The protracted federal shutdown this fall delayed critical Impact Aid payments to hundreds of school districts that intersect with federal property, many in rural communities.
And federal capacity to manage congressionally mandated programs is also in doubt. The U.S. Department of Agriculture, where Secure Rural Schools is housed, has considerably reduced staffing this year through layoffs and proposed reorganizations.
Meanwhile, Education Department staffers who work on programs for rural schools were among those who received layoff notices in October. Congress in November restored those jobs at least through late January. But the administration has since announced it’s shifting those programs to the Department of Labor—a move 20 states have already challenged in court.
Rural school districts are also facing increasing pressure from lawmakers in some states to consolidate, merge, or even close altogether. Research shows school closures aren’t guaranteed to save money—and they can be devastating to communities where schools are among their largest employers and most prominent community hubs.
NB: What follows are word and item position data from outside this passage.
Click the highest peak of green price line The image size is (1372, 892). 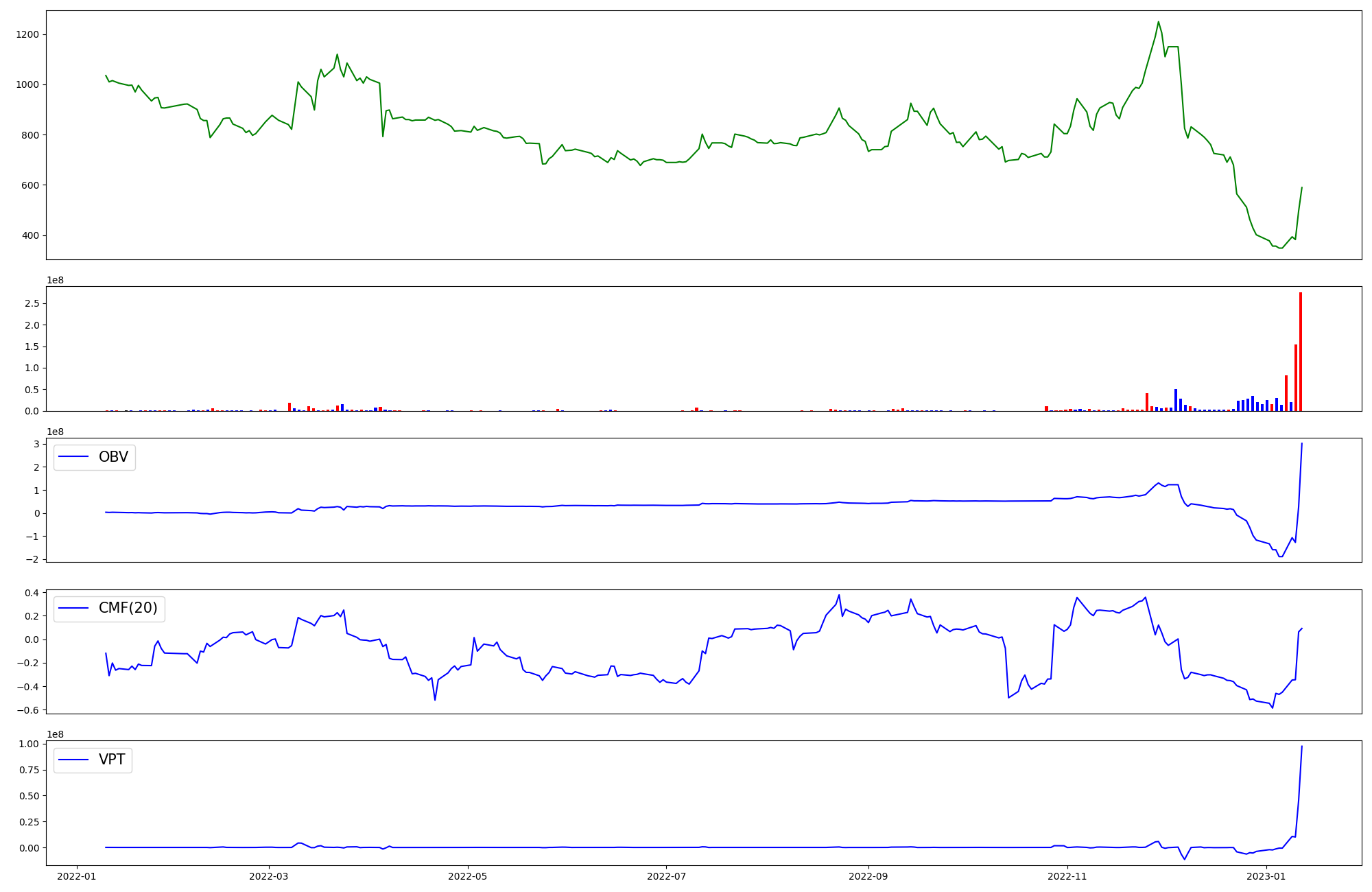point(1159,22)
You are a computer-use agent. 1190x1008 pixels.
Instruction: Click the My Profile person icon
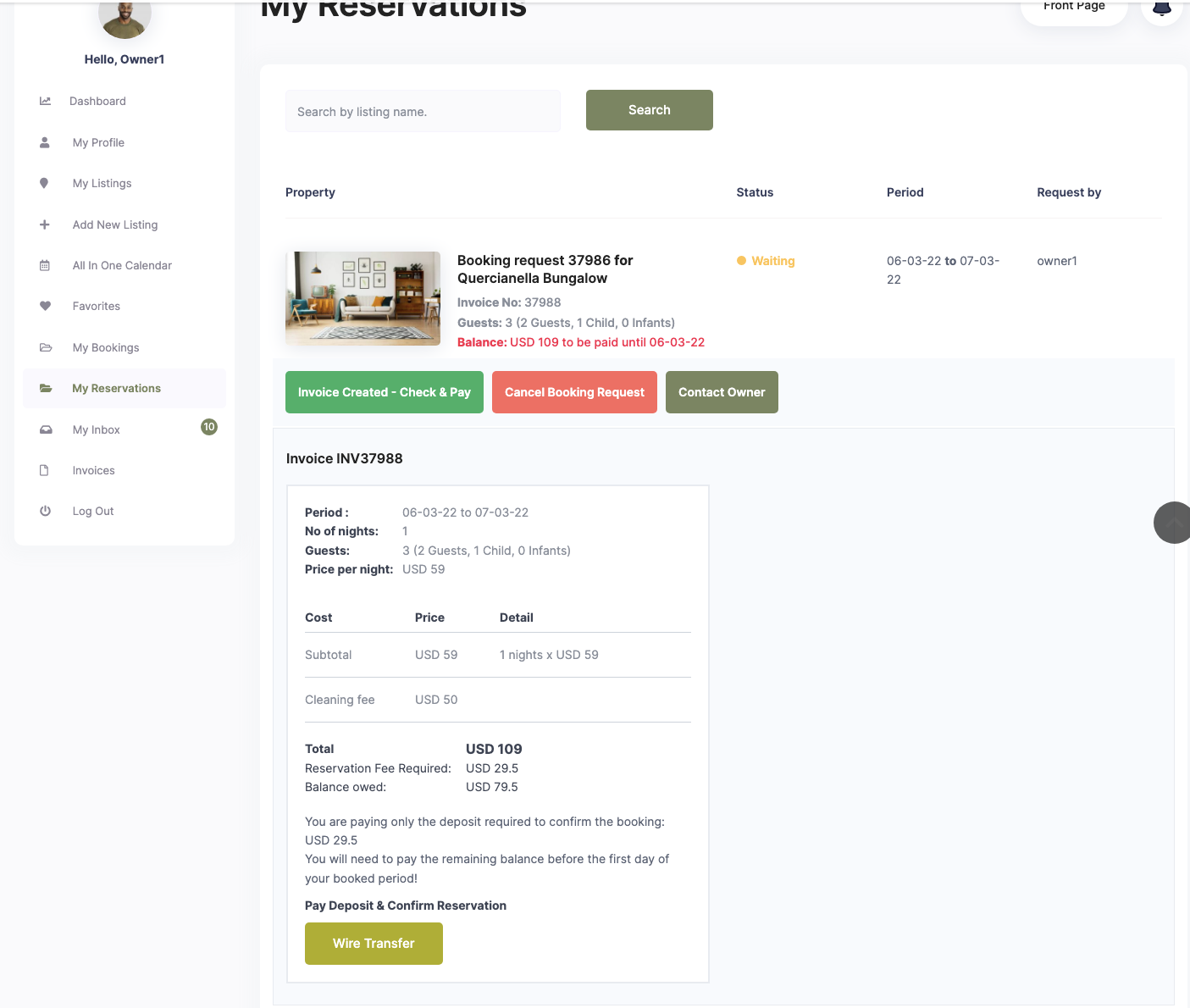45,142
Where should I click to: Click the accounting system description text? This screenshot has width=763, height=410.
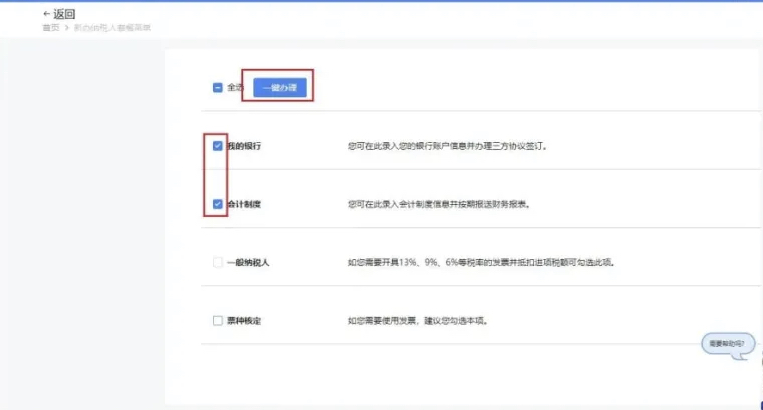[x=438, y=204]
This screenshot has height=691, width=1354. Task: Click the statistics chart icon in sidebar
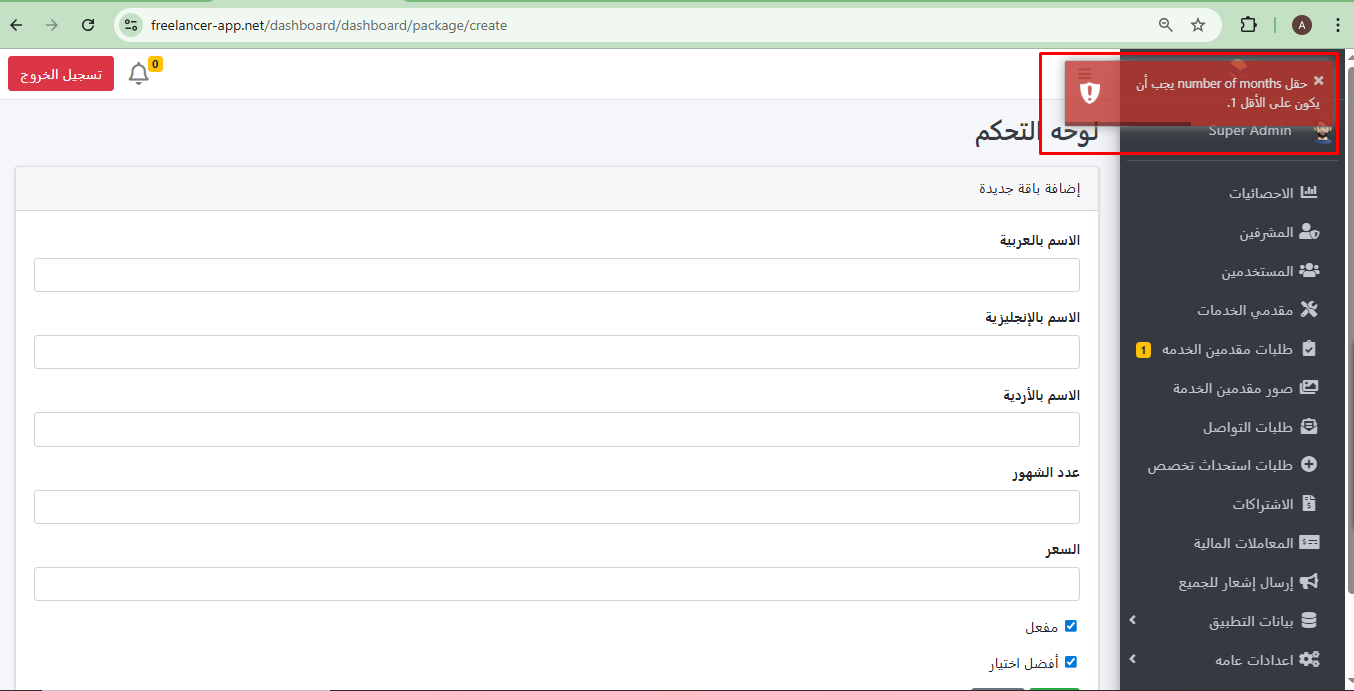coord(1309,193)
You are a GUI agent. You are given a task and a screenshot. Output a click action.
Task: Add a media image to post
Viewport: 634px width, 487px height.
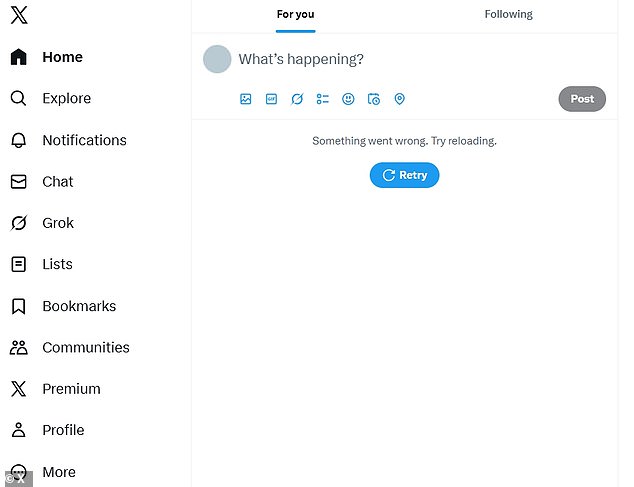[x=246, y=99]

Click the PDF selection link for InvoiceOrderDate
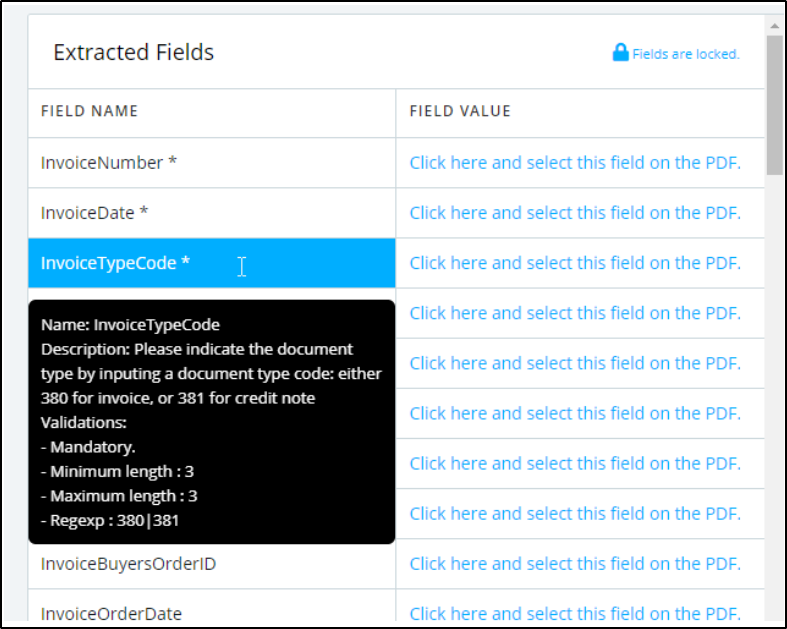(x=575, y=613)
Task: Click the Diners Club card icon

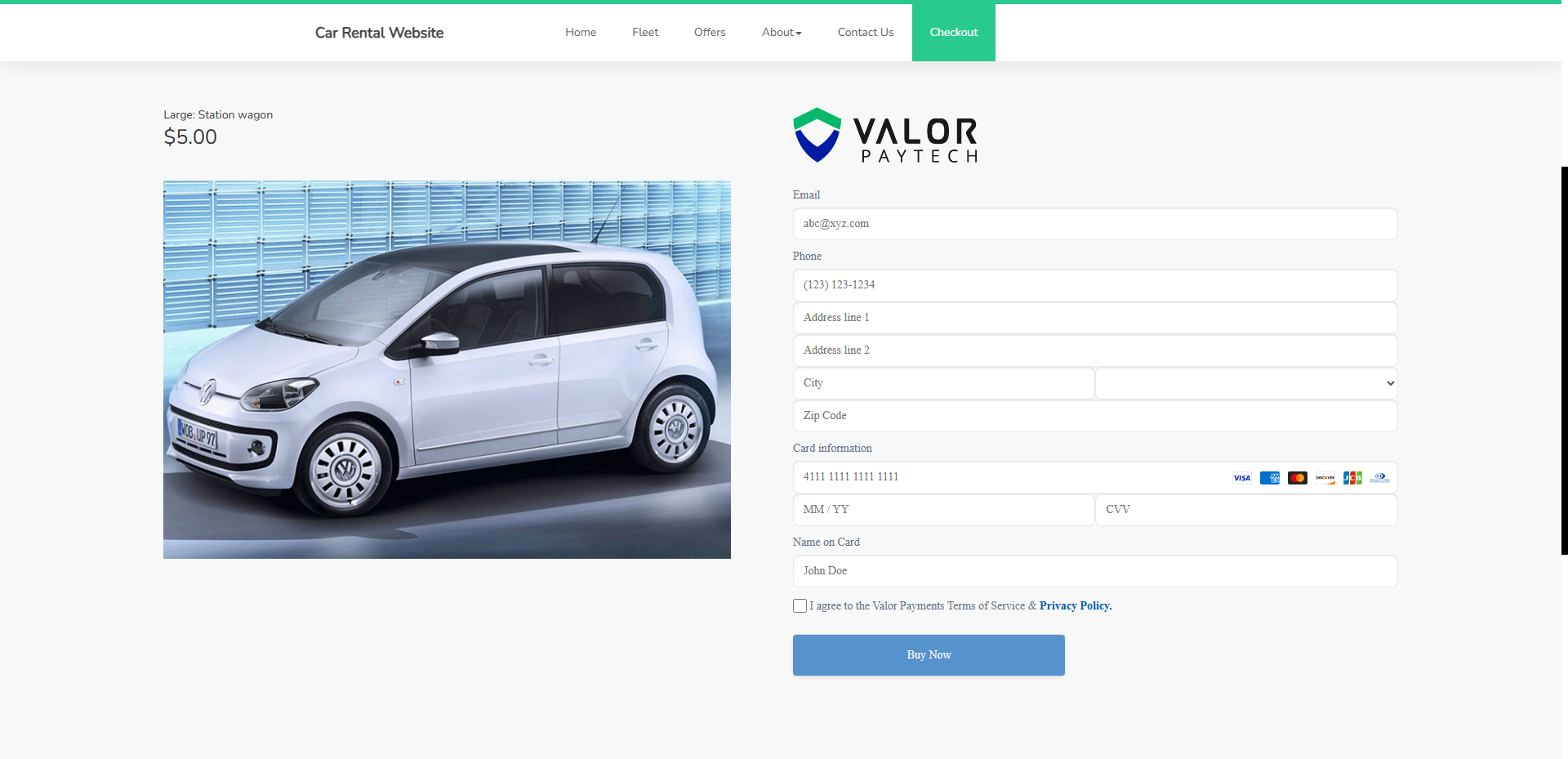Action: pos(1379,478)
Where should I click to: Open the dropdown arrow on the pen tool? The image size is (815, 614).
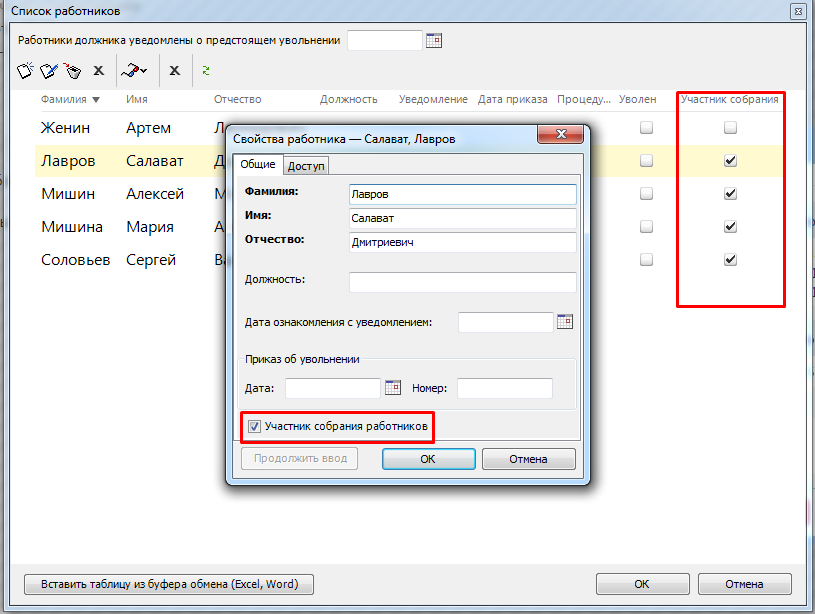pos(144,71)
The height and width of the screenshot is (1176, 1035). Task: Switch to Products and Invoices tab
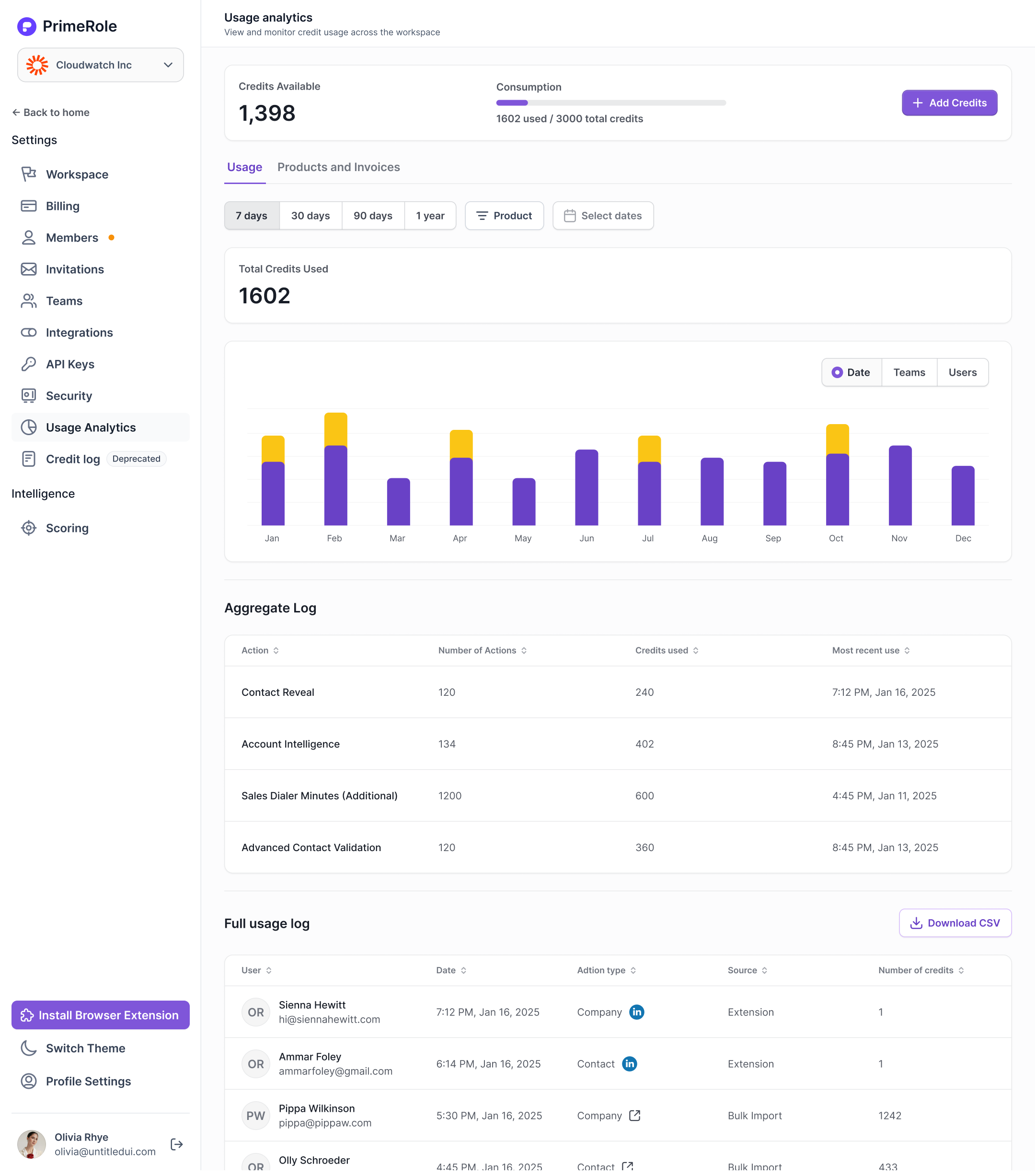coord(338,167)
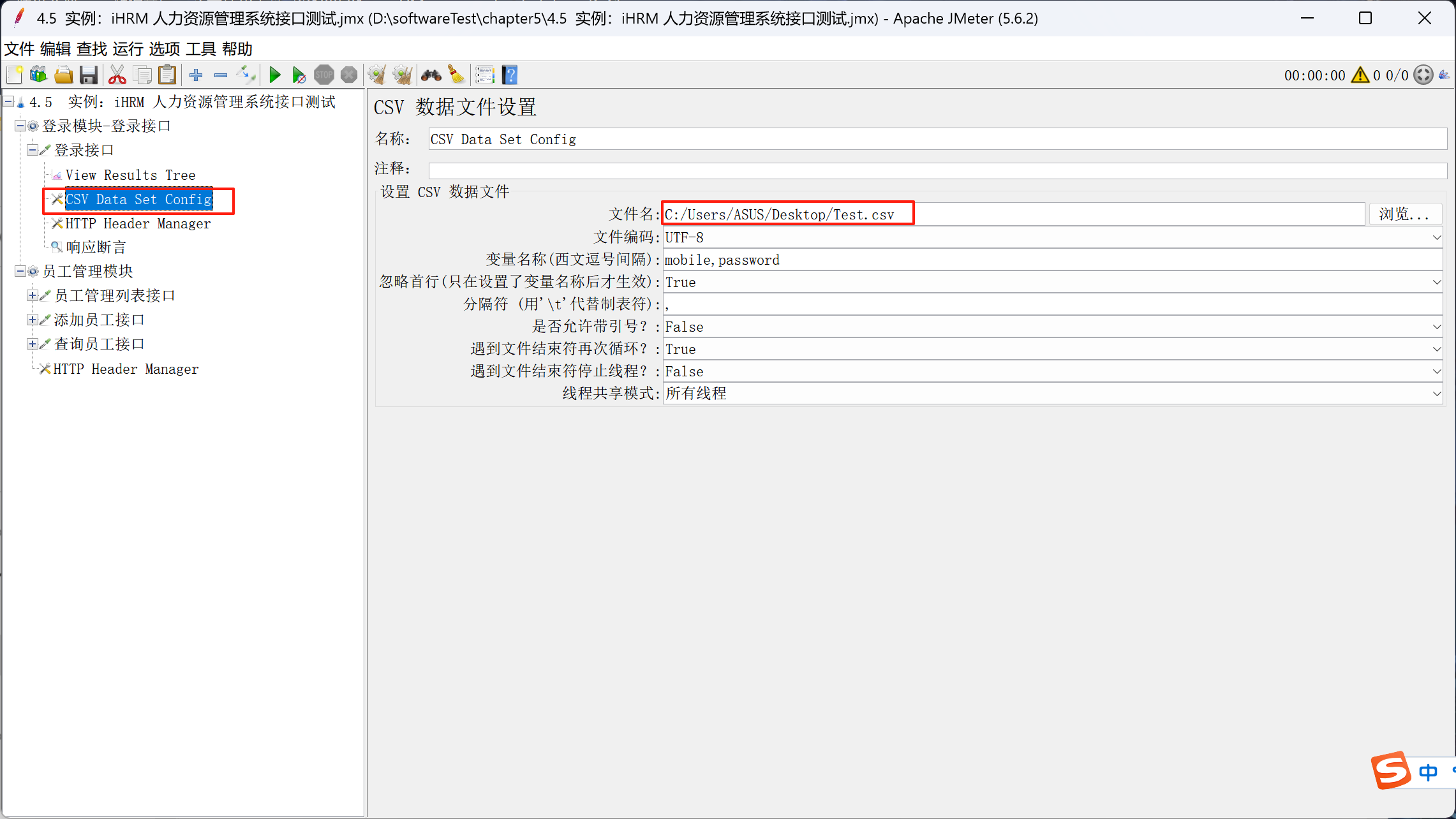
Task: Change 是否允许带引号 setting
Action: tap(1437, 327)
There can also be academic consequences for students when their schools close.
And Secure Rural Schools’ long-term fate isn’t assured. Some lawmakers want to extend it for a longer period next time around. Others say the federal government should instead do more to encourage timber harvesting and, as a result, timber revenues that can flow to schools.
Either way, if Secure Rural Schools funding lapses again, the rural counties that depend on it won’t have access to the limited, alternative revenue they’ve traditionally been able to collect when that happens: Congress earlier this year passed legislation that redirects most of timber company revenue from operations in national forests to the federal government, instead of county coffers.
In the meantime, Green is relieved that his district didn’t make panicked cuts, he said: “Once you lay people off in education, they often don’t come back.”